Every camporee, we Boy Scouts were usually faced with the perennial fire building contests, usually burning through a string set a certain distance from the ground. Sometimes we were given two matches, sometimes none, and we had to use "alternative" methods, so some various ideas from those times:
Steel Wool and batteries do indeed work well. It doesn't necessarily have to be a 9 volt battery, it can be two "D" cell batteries end to end, with the steel wool on the positive and negative ends of the pair. It's tricky to hold the batteries nose to end and make contact with the steel wool alone, but that was part of the challenge, I guess. The finer the steel wool, the easier to get it going. Once it is going, wad it up quickly and carefully and place it in the tinder.
Dryer lint is very good tinder, and charring it makes it even better, though I think charred flannel is the best I have seen in the "homemade" category. Any self respecting patrol leader always raided the wastebasket by the dryer and had a pocketful of lint going into the firebuilding competition.
To char lint or flannel, put it in an airtight metal can or container, and throw it in a fire for ten minutes or so. Fish it out and let it cool down. If it isn't charred, throw it back in the fire.

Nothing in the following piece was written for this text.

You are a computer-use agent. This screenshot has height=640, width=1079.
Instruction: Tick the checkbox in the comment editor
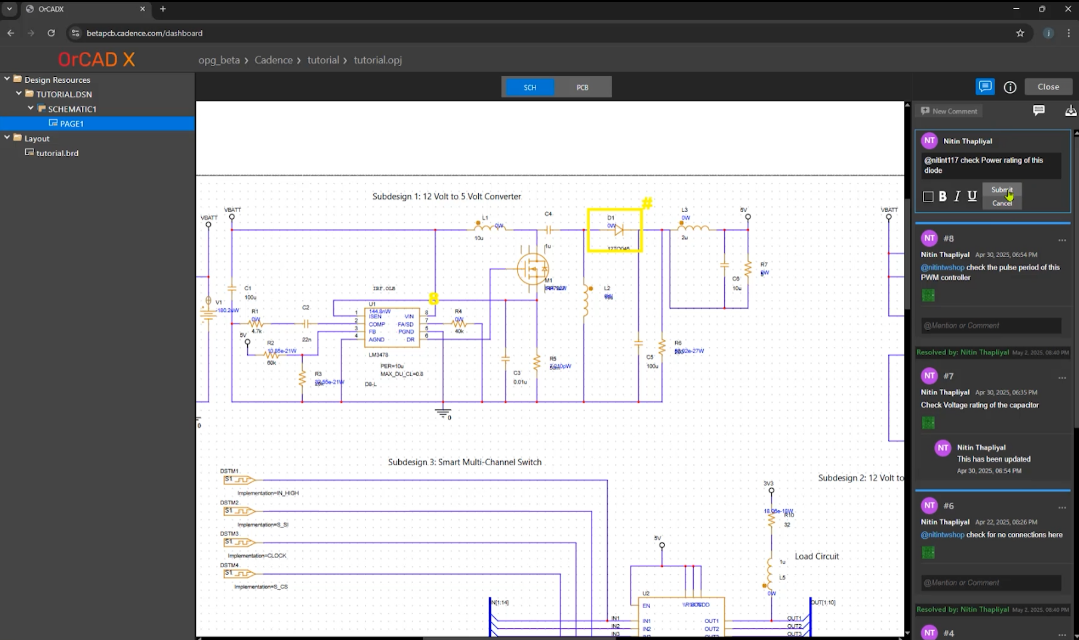tap(928, 197)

We once were able to use a kid's coke bottle eyeglass lenses to start a fire, but that was close to noon on a very sunny day. Didn't take long though.

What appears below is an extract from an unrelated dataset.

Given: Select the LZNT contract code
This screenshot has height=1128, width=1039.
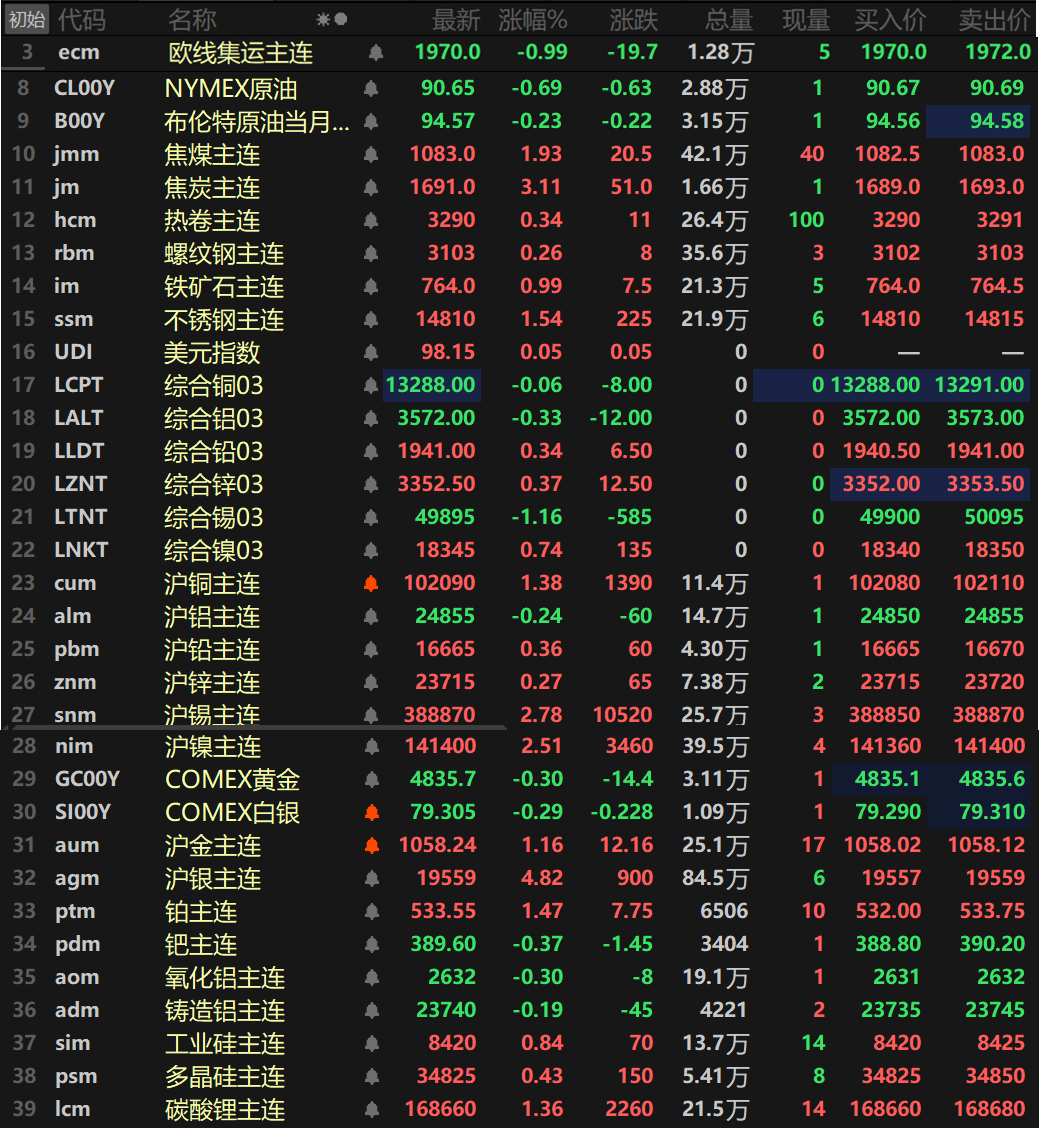Looking at the screenshot, I should tap(80, 484).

Most outrageous firestarting method I ever used was a car cigarette lighter, some toilet paper, a couple of handfuls of pine needles and disassembled 12 gauge shotgun shell dumped into a small box so it could be carried close to the cigarette lighter. This was an "urgent" need for fire, not really an emergency.

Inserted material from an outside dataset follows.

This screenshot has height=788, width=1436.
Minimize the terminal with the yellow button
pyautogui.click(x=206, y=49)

For normal cooking fires (this was back in the days that Boy Scouts cooking with propane, or even charcoal was looked upon with horror), firestarters were manufactured out of sawdust and paraffin mixture poured into cardboard egg cartons, and then the individual cups cut apart into a dozen fire starters. Fancy ones had a shortened birthday candle sticking out of the middle. Probably a lot easier to buy the commercial or surplus ones, but it was a good and useful craft type project.
We have had our Cub Scouts make emergency stoves for cars using a roll of toilet paper stashed in a steel coffee can along with a small bottle of rubbing alcohol. The toilet paper acts as a big fat wick when the alcohol is dumped on it. Burning isopropyl alcohol doesn't release deadly carbon monoxide when burning, but it can use up oxygen in a well sealed car, so crack the window while using. It isn't a bad idea to have a roll of TP stashed in the vehicle anyhow, for other, more mundane "emergencies, and the coffee can is a nice way to store it.
Best firestarting advice is not try to light anything until you have all of your tinder, kindling, and wood gathered and assembled within reach, and any wind or rain blocks are in place. Also, practice with whatever methods you plan on using in an emergency a couple of times beforehand. It's not rocket science by any means, but it's best that any mistakes or flaws in your firebuilding strategies expose themselves before they might be fatal...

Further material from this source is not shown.